◆ **Dataset records**:
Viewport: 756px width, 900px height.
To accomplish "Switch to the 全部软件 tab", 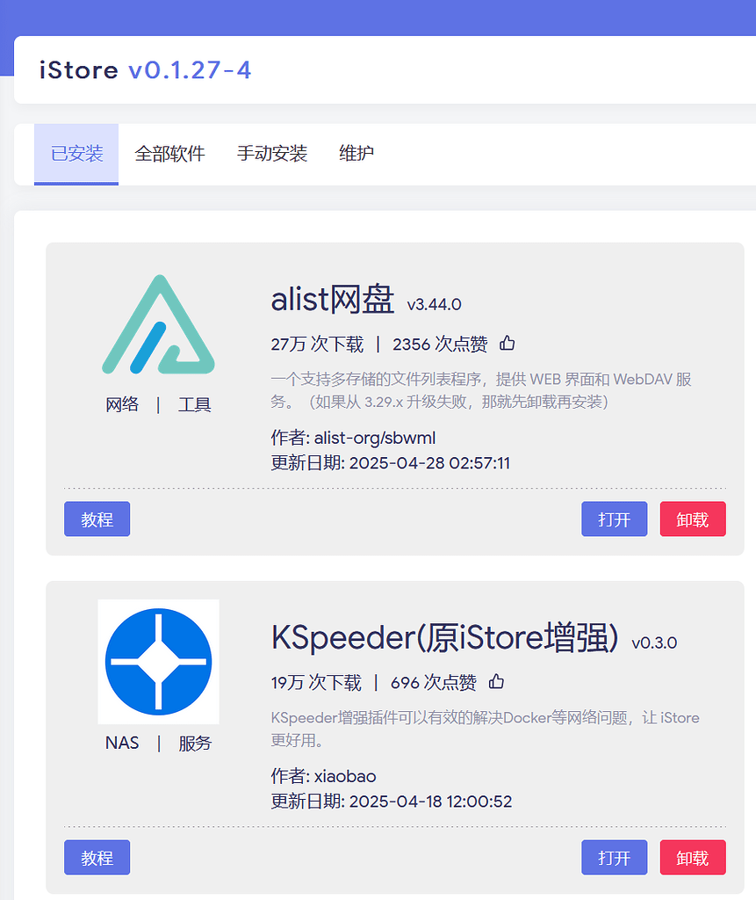I will (169, 153).
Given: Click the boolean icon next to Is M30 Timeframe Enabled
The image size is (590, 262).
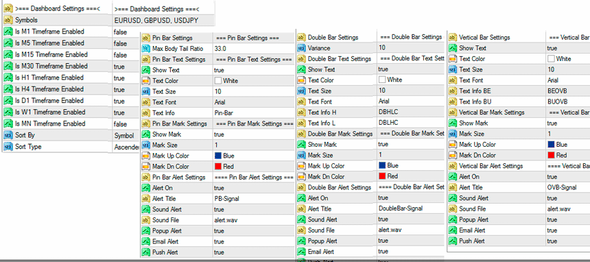Looking at the screenshot, I should click(x=8, y=67).
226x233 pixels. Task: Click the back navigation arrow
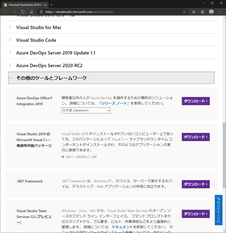6,12
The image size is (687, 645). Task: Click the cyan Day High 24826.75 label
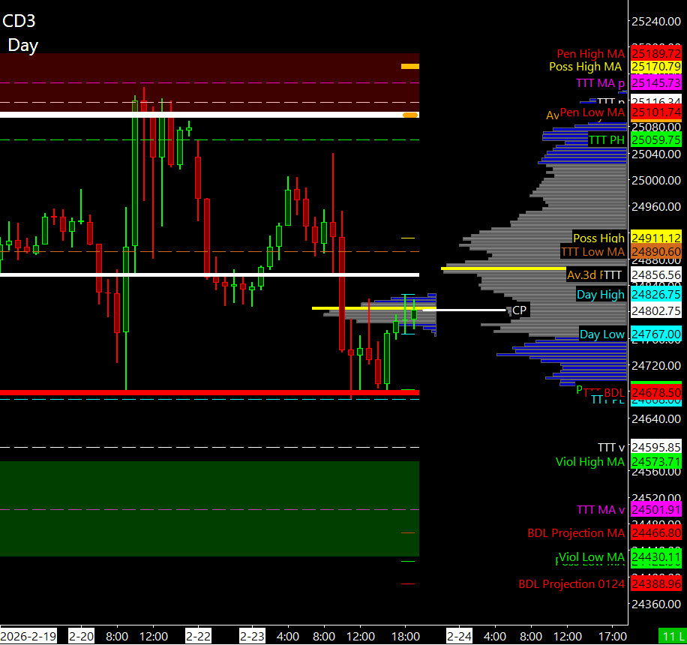(656, 295)
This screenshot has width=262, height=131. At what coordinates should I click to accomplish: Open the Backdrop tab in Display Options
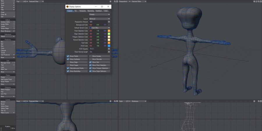[x=91, y=11]
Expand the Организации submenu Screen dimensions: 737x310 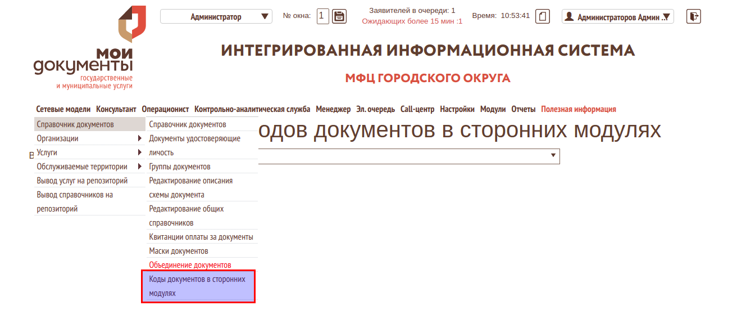pyautogui.click(x=90, y=138)
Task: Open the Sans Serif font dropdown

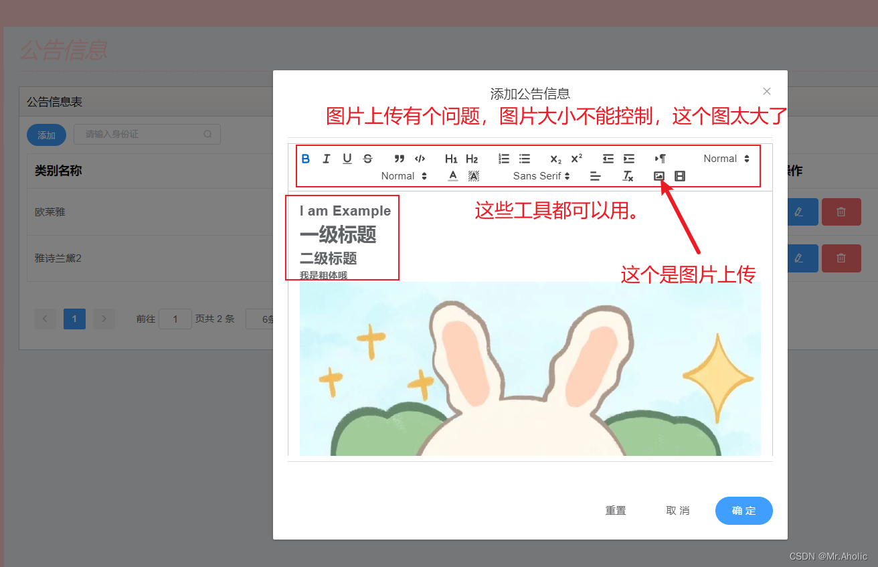Action: pyautogui.click(x=539, y=176)
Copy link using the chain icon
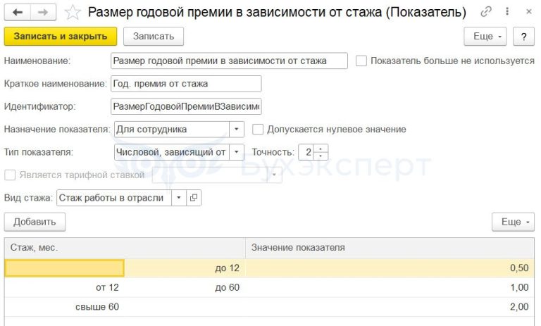The width and height of the screenshot is (541, 326). point(486,12)
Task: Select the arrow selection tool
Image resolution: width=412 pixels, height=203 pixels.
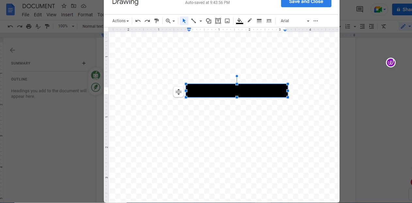Action: coord(184,21)
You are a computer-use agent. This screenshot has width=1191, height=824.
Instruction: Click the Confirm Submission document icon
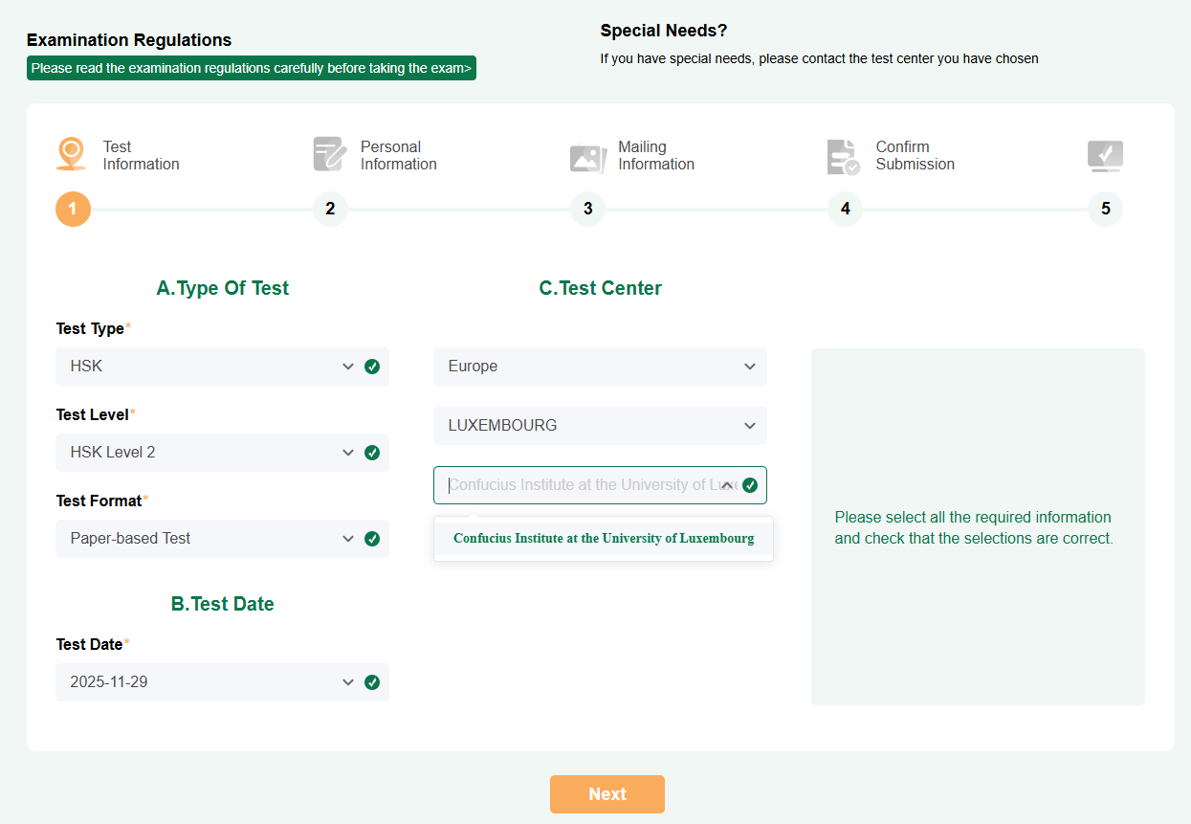click(843, 157)
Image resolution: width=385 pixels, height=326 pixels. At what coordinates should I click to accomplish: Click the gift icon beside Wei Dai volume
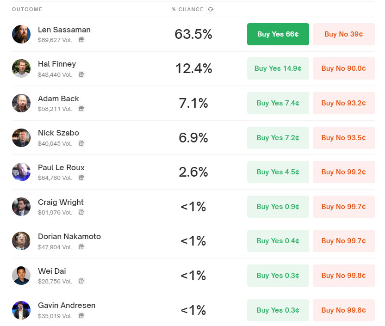[81, 281]
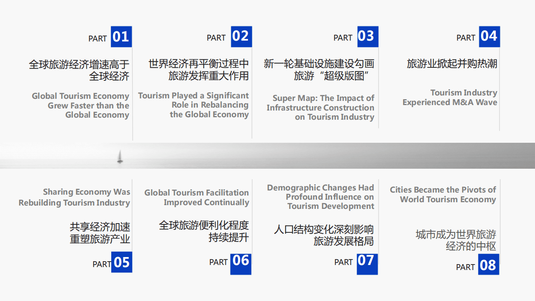Click the blue PART 01 number badge
This screenshot has width=535, height=301.
pyautogui.click(x=121, y=37)
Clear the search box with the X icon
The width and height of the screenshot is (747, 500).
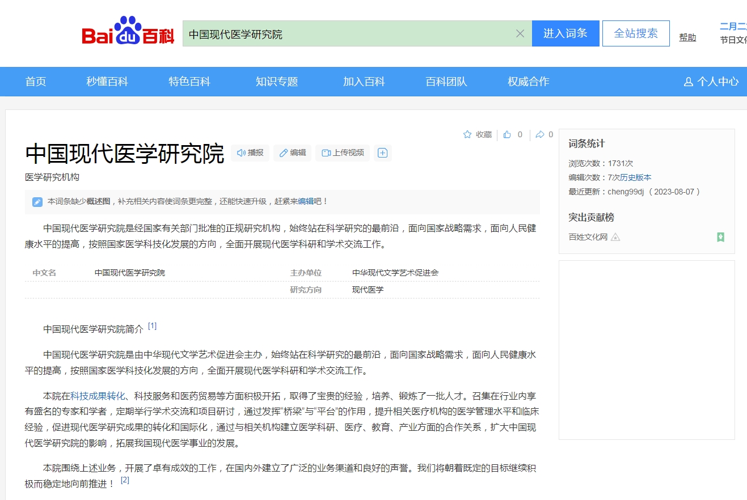[x=520, y=33]
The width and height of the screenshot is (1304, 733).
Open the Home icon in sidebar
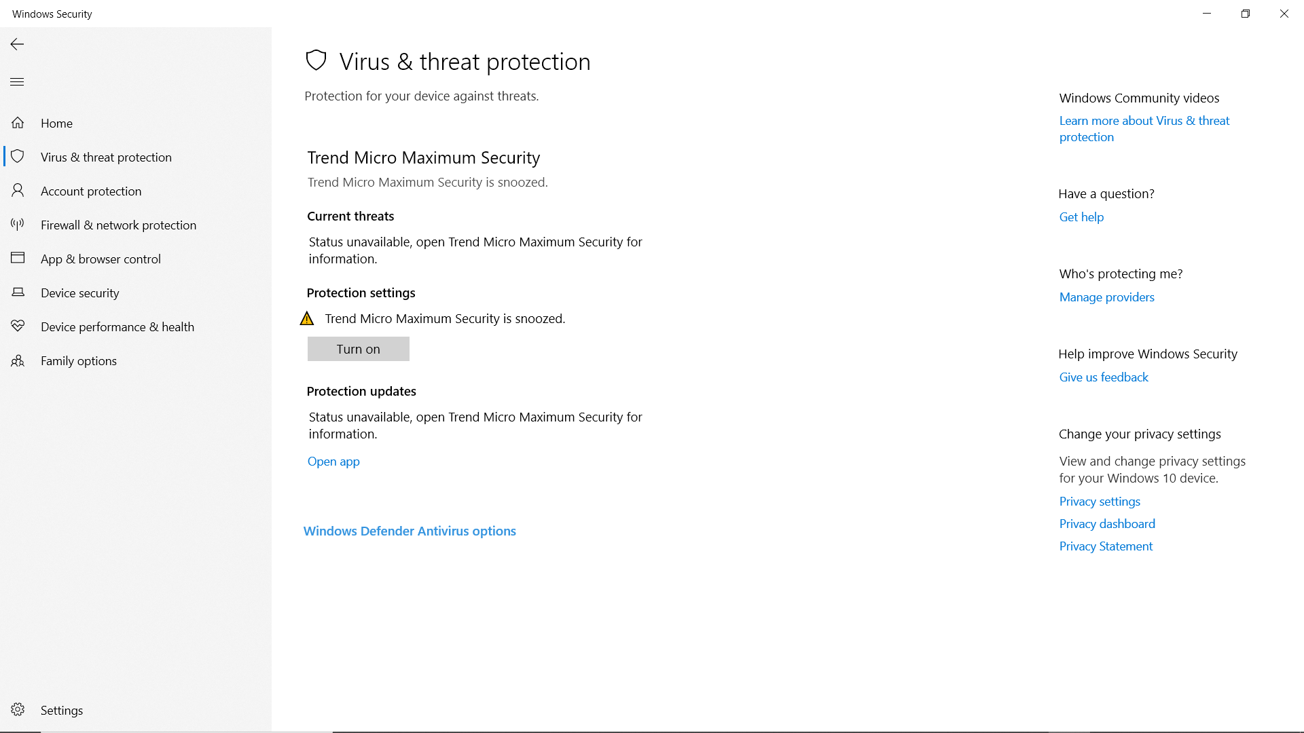[x=18, y=123]
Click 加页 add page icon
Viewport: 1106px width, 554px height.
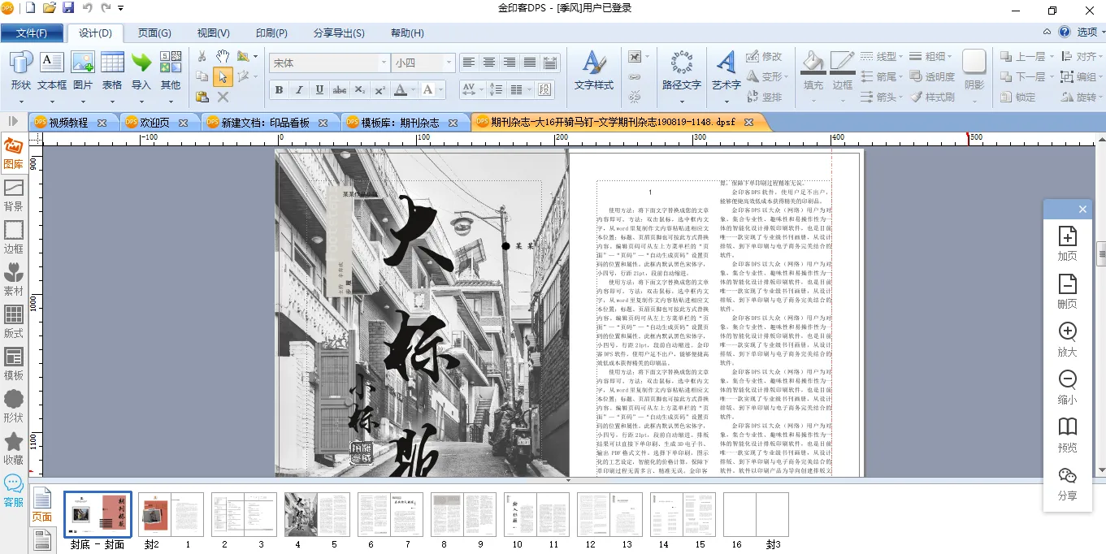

◆ **About this task**:
Above are the records. Copy word for word only their lines from the one holding "Image resolution: width=412" through the one holding "Click 加页 add page icon", both included, and skip the images.

◆ **Solved exercise**:
Image resolution: width=412 pixels, height=203 pixels.
Action: coord(184,21)
You are a computer-use agent. This screenshot has width=1191, height=824.
Instruction: Click the Confirm Submission document icon
click(843, 157)
Image resolution: width=385 pixels, height=326 pixels. At what coordinates should I click to accomplish: Click the gift icon beside Wei Dai volume
[81, 281]
Click the blue PART 01 number badge
This screenshot has width=535, height=301.
pyautogui.click(x=121, y=37)
Clear the search box with the X icon
The width and height of the screenshot is (747, 500).
[x=520, y=33]
The width and height of the screenshot is (1304, 733).
Open the Home icon in sidebar
[x=18, y=123]
Click 加页 add page icon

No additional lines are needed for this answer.